There’s just not a lot to say about it that’s not been said. We have a really expensive side that’s quite good at playing like a newly-promoted team. Our problem is that we don’t tend to ‘build on the City performance’ and then twat the shit teams.
That’s the puzzle for Carlo Ancelotti and his coaching staff to fathom. If they take the credit for the tactical masterclasses against the good teams then they have to share some responsibility when they are regularly outplayed by sides that face relegation.
Because we’re out of both cups and a point above Tottenham.
That can’t all be Alex Iwobi’s fault.
Talking of the late sub, brought on as a counterpoint to the visitors’ introduction of Kevin de Bruyne, he really has become an unwitting emblem of this peculiar Moshiri-era Everton. You can’t help but feel for him a bit, and wonder what was sold to him when he made that unexpected move from Arsenal?
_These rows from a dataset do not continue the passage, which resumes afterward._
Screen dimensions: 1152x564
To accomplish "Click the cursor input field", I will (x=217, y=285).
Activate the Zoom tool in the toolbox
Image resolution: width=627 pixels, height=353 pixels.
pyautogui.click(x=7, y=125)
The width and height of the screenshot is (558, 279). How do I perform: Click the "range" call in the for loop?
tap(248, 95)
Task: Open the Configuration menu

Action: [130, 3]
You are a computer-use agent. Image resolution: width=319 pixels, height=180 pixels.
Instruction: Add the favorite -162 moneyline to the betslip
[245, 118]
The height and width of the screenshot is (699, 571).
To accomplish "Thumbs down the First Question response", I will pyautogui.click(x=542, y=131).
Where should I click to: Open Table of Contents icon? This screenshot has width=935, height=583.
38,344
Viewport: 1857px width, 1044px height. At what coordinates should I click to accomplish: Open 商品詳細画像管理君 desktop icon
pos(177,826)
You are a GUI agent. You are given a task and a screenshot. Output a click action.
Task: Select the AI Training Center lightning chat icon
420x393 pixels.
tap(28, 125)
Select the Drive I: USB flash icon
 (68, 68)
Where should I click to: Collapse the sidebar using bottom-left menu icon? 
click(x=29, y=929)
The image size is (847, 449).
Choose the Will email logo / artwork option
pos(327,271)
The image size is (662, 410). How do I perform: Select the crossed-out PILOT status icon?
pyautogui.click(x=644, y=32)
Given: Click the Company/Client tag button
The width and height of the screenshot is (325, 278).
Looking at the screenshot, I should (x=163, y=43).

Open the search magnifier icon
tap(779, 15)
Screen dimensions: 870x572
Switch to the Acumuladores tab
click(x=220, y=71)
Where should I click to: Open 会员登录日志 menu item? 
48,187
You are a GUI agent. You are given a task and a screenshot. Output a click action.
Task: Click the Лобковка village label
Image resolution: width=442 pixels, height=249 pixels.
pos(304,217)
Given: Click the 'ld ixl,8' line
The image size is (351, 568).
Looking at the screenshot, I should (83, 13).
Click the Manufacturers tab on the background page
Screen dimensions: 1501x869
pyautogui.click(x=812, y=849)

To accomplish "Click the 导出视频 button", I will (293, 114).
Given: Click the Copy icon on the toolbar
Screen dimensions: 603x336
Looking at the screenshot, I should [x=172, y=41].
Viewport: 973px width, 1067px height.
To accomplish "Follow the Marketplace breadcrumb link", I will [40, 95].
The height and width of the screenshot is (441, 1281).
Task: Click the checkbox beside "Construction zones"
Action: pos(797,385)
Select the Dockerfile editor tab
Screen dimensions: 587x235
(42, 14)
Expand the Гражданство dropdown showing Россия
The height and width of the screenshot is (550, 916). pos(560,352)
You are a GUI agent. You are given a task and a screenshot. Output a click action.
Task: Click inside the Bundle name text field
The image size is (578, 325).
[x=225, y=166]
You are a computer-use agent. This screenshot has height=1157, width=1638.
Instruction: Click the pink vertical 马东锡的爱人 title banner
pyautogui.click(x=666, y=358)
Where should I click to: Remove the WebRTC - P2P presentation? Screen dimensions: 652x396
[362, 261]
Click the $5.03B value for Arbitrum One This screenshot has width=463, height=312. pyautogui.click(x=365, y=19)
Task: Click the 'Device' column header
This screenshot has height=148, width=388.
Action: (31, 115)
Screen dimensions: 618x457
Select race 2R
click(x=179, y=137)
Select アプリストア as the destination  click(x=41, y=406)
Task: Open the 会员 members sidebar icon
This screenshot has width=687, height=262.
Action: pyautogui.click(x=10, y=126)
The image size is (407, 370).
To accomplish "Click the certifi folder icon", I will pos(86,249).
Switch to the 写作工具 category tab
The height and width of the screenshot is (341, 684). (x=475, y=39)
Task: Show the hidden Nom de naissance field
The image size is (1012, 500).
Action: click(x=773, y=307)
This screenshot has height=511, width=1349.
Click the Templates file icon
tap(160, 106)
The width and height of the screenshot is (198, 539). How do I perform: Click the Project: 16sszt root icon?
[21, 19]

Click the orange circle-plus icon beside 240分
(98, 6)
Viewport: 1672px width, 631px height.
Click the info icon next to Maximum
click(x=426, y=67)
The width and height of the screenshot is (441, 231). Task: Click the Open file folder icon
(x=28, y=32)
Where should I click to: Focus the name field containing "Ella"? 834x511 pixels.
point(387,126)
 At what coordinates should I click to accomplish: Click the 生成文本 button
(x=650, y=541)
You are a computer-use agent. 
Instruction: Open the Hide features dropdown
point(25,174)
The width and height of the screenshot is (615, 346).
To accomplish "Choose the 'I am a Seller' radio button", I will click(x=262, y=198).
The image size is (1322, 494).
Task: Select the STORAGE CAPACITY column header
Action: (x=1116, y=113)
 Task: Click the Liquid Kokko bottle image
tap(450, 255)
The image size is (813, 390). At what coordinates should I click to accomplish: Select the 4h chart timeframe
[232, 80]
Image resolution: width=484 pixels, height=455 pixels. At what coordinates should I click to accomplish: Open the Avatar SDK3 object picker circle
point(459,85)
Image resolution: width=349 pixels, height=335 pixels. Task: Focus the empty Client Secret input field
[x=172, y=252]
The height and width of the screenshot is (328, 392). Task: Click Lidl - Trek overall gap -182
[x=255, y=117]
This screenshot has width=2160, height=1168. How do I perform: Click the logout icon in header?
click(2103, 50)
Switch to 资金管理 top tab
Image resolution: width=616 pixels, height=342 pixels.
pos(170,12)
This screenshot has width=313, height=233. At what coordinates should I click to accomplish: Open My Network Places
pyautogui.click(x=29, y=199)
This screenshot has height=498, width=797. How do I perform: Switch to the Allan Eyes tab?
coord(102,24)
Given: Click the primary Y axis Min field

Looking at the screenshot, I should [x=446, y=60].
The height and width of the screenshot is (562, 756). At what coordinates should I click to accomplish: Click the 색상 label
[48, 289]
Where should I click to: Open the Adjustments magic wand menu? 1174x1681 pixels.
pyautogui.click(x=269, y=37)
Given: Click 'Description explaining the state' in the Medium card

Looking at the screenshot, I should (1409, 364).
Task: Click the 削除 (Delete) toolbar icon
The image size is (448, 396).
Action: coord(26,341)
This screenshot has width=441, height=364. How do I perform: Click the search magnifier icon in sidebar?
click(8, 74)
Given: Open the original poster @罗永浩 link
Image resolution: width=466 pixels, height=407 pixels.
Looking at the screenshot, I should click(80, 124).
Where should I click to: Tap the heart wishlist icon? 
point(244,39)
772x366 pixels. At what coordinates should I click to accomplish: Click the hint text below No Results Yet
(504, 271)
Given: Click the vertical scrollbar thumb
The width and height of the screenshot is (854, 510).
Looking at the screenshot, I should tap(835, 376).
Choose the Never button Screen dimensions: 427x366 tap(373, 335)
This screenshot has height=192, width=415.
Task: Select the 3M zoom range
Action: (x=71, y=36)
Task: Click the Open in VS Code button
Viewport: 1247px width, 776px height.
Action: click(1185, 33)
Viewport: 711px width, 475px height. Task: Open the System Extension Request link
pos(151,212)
What was the mercurial Marcel’s part in it as well? Isn’t the dapper Dutchman’s job to identify players like Iwobi in the UK and across Europe and make sure for Christ’s sake we don’t spend £30 million on them?
‘David Moyes treats Everton’s money like it’s his own’ was always seen as a bit of a barbed comment, but that arl-arse, street smart shrewdness we used to have when money was tight always felt kind of admirable, and very Everton. Very Scouse. In recent years though, we’ve accumulated more random, overpriced shite than a Post Office window. We’re like one of them poor bastard seventies boxers who walked round in a white fur coat but whose massive entourage were having them off left, right and centre.
‘Hey champ, my brother back in Cincinnati ain’t doing too good.’
‘I’m sorry to hear that. Does he want a white tiger?’
The Toffees have nine league games left to ‘clinch’ qualification to the promised land of the Europa League. Hopefully with James Rodriguez back and fully fit. It would be great to see them just push up the pitch a bit, give the fullbacks a chance to do what they excel at and generally be more positive and aggressive, with and without the ball. We have a ridiculously quick defender in Ben Godfrey, so if any team can afford to ‘play a high line’ and compress the space – and give the much-maligned midfield a chance to actually get close enough to make a challenge – then it’s surely us.
Until we play City again on the last day, obviously. That would be mental.
Right, enough of that nonsense.
The Street. Ostensibly about the gentrification of Hoxton High Street, but touches on much more, including immigration, Brexit, homelessness and the Grenfell fire. Some reviews called it heavy-handed, but this isn’t one of them. It’s ace. Warmhearted, really funny and very, very sad.
If you are a sucker for behind-the-scenes sports documentaries, and there are tons around at present, then a little dark horse there on Amazon Prime is called Making Their Mark, following last season in Australian Football League. It’s filmed more like the massively underrated Six Dreams than the almost unwatchable bombast of All Or Nothing, switching between the players and boardrooms of a number of top ‘fuddy’ teams. The game itself is just weird – rugby in vests – but the characters are likeable, the unfolding of how they handle COVID is really interesting, and Australia just looks incredible.
A French film called Untouchable – which is apparently really well known in France – is worth a look as well.